- DIRECTIONS -
Report every line of the records that contains the string "width", treating uppercase and lowercase letters as distinct.
[start of DATASET RECORDS]
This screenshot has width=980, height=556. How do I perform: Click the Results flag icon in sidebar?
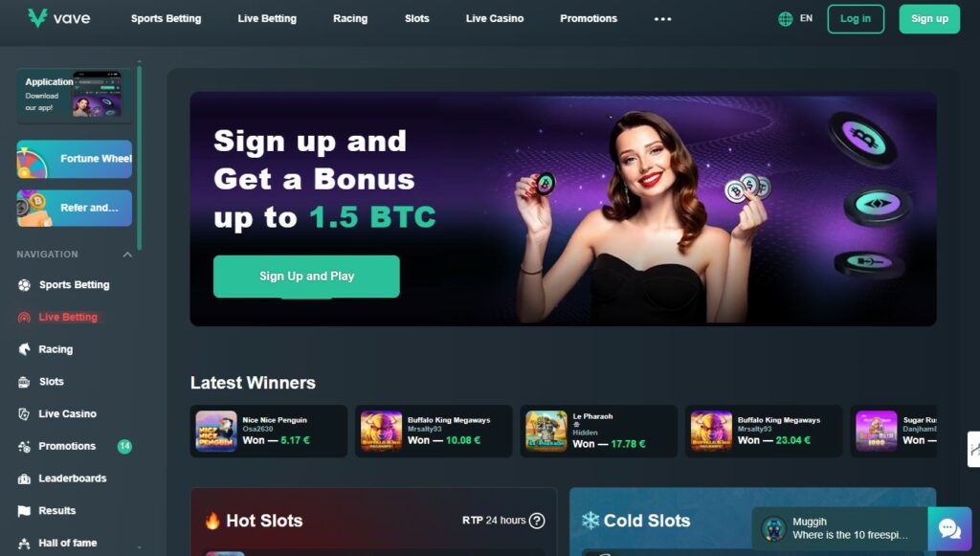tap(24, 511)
[end of DATASET RECORDS]
[start of DATASET RECORDS]
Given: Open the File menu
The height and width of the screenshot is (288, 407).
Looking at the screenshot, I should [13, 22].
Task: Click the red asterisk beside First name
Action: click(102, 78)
[end of DATASET RECORDS]
- COMPLETED TASK -
This screenshot has width=980, height=556. How do I perform: Click the Results flag icon in sidebar?
The height and width of the screenshot is (288, 407).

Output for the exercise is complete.